By Nicole Trigg
Though rumours have swirled through the community for years, the news the Invermere Farmers Market is actually moving out of its long-term 6th Avenue location will still be greeted by dismay and disbelief.
The market, after years in the making, has become a downtown Invermere mainstay and as much of a local attraction as the quaint main street and nearby Kinsmen Beach. Its no secret theres been strife between the market and nearby businesses who have resented the honorary not-for-profit status granted by the District of Invermere while its waited patiently for Julia Oaks to register. Meanwhile, business owners have been paying rent and property taxes only to see competing vendors cash in on the summer weekends with very little overhead.

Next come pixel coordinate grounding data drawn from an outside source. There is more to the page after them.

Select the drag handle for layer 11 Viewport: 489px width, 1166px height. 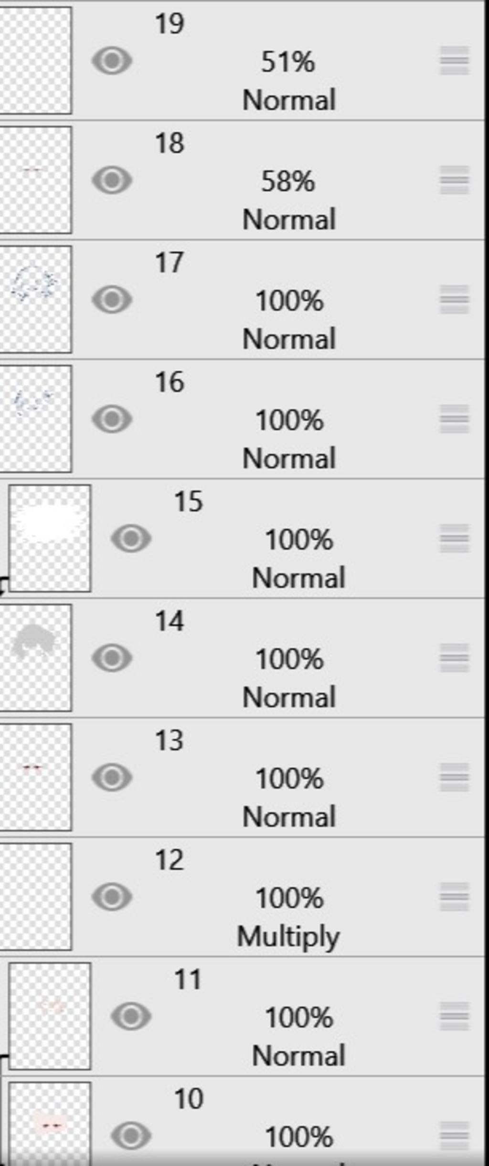(x=454, y=1016)
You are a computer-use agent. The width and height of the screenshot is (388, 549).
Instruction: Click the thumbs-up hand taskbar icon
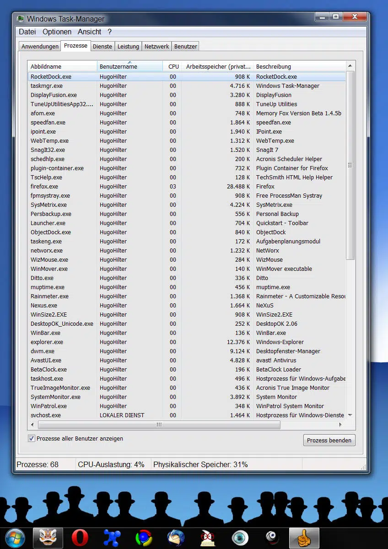coord(304,538)
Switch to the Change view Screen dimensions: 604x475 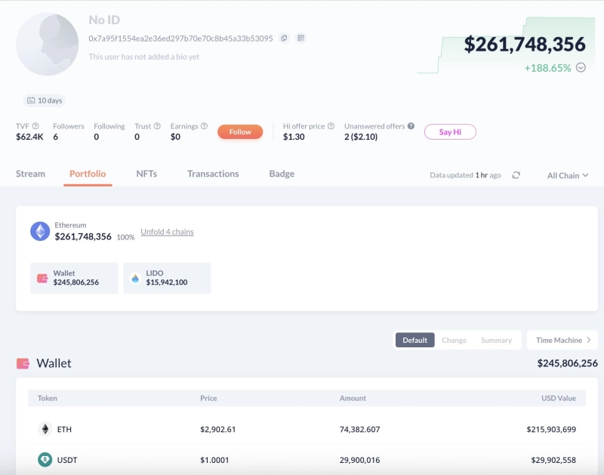pyautogui.click(x=454, y=340)
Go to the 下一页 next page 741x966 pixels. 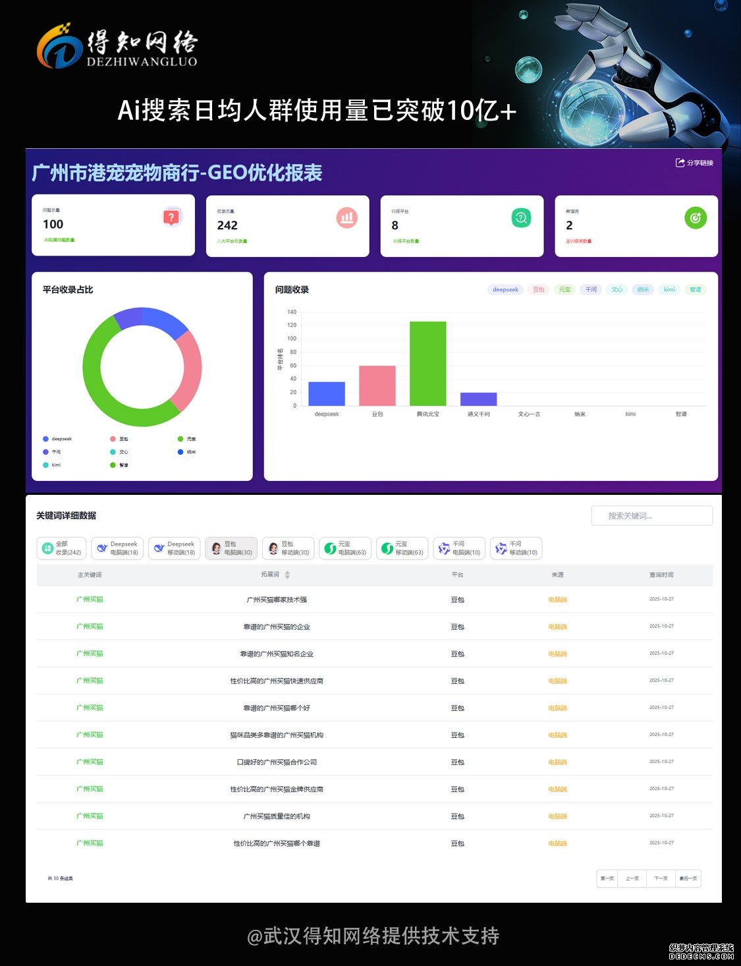point(661,878)
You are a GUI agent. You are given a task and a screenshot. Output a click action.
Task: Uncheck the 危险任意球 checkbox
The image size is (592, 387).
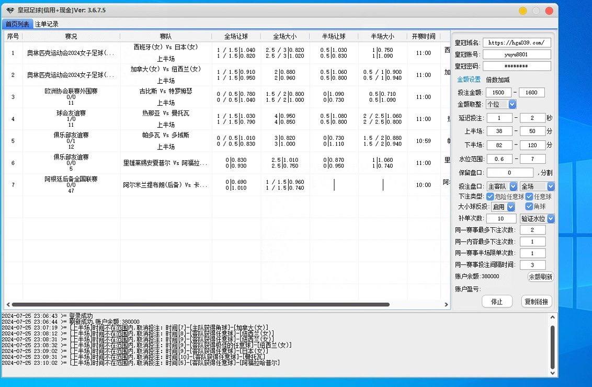[x=490, y=197]
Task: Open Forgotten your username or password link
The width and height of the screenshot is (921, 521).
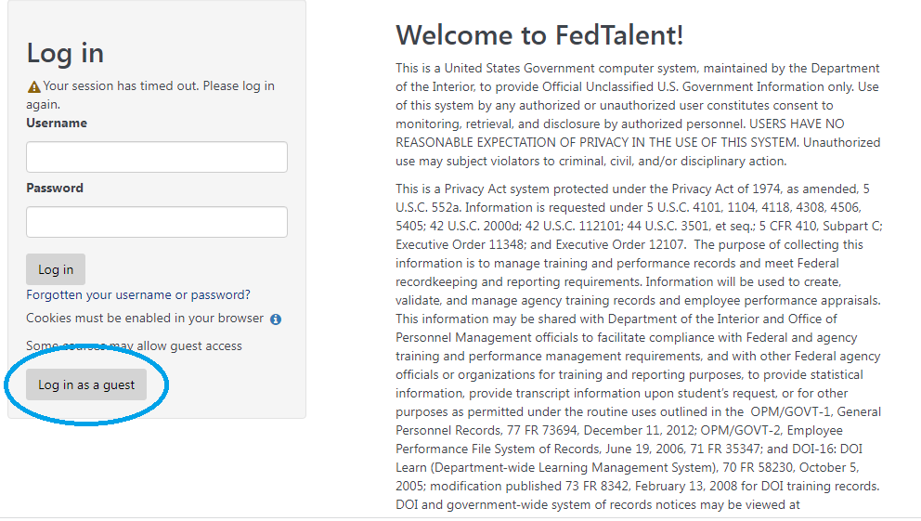Action: (x=138, y=294)
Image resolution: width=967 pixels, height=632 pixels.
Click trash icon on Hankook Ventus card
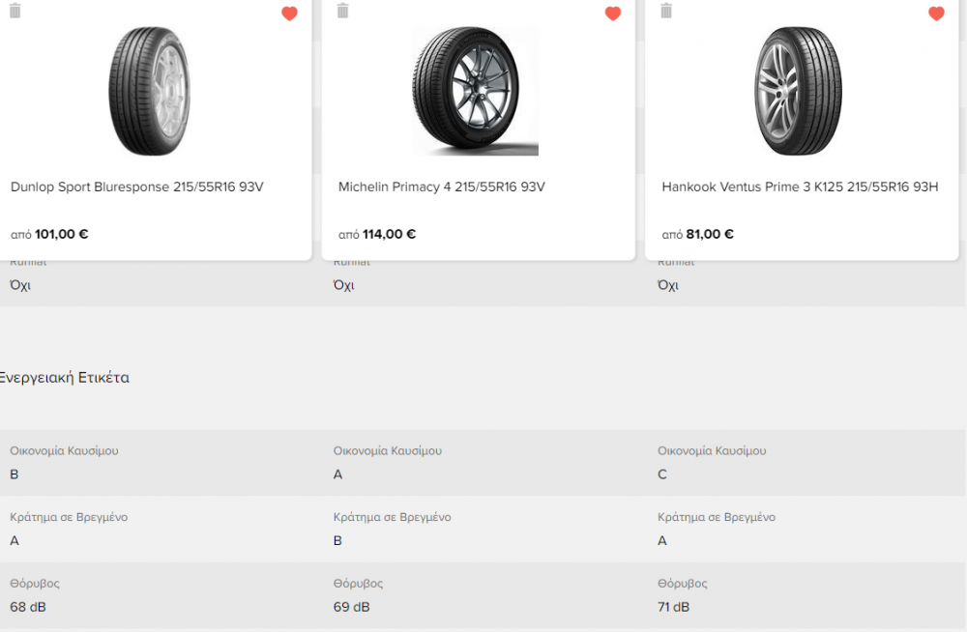(x=666, y=11)
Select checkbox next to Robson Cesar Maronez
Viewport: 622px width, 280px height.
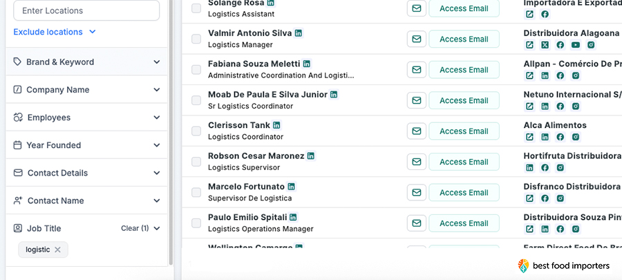pyautogui.click(x=196, y=162)
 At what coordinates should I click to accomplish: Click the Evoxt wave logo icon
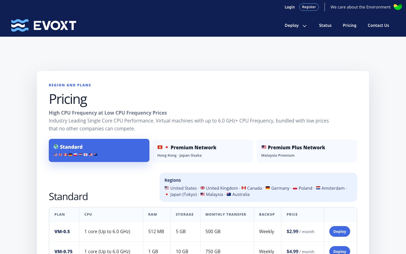[x=20, y=25]
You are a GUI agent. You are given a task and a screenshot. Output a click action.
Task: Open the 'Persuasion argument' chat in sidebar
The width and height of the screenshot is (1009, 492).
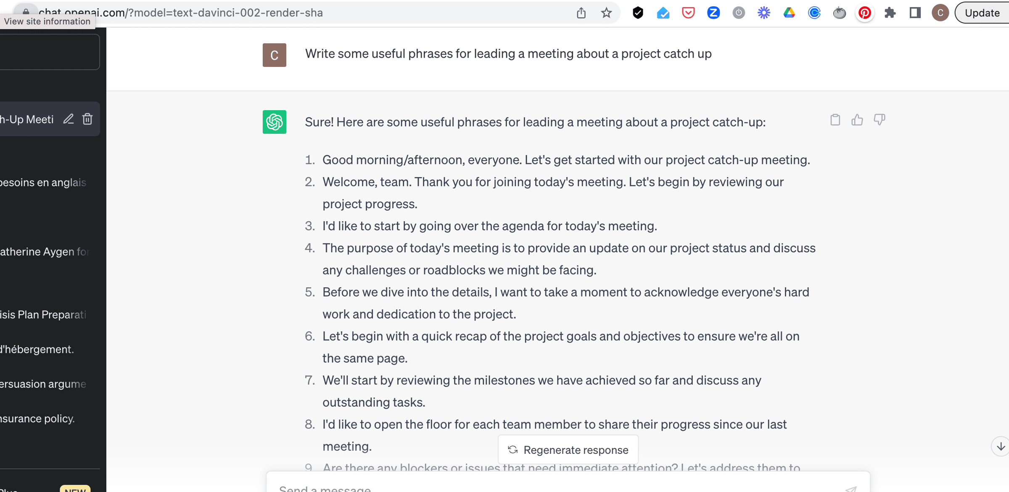point(44,384)
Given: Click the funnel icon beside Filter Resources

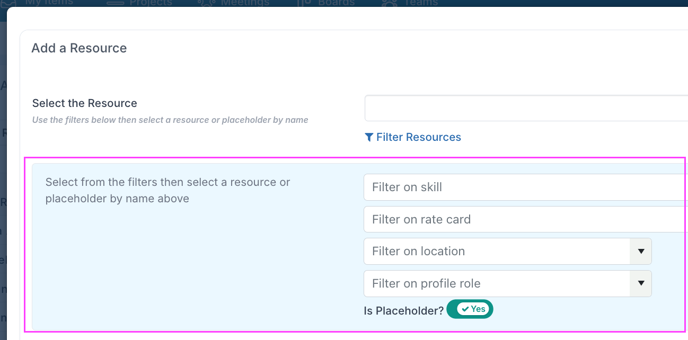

Concerns were also voiced last year about how the market approached the 2014 Valley Appreciation Day, when the downtown was closed to traffic and the market set up on pedestrian friendly 7th Avenue with vendors facing each other, their stalls backing onto the sidewalks, effectively forcing the crowds to walk down the centre of the street instead of where the love could have been shared between the market and storefront businesses. Then again, theres the argument that the businesses have benefited because the market has brought more foot traffic to the downtown.
Regardless, the district has now thrown down the gauntlet and whether it works or not remains to be seen. Either the situation will resemble the recent Alberta election in which Progressive Conservative party leader Jim Prentice did the right thing and called an early election, only for his party to lose the majority of its seats with him resigning from politics forever, or the new direction will inspire a more constructive and collaborative relationship between the new market and local businesses that focuses more on mutual enhancement than competition.
But wherever the market moves to (the Athalmer Highway area is a likely destination), the crowds will surely follow, because the vendors are just that good. So while the district feels its doing the right thing for its taxpaying business community, the short-term consequences may be temporarily painful until the new market makes it. Crafty vendors will have booths at both, unless exclusivity is part of the deal.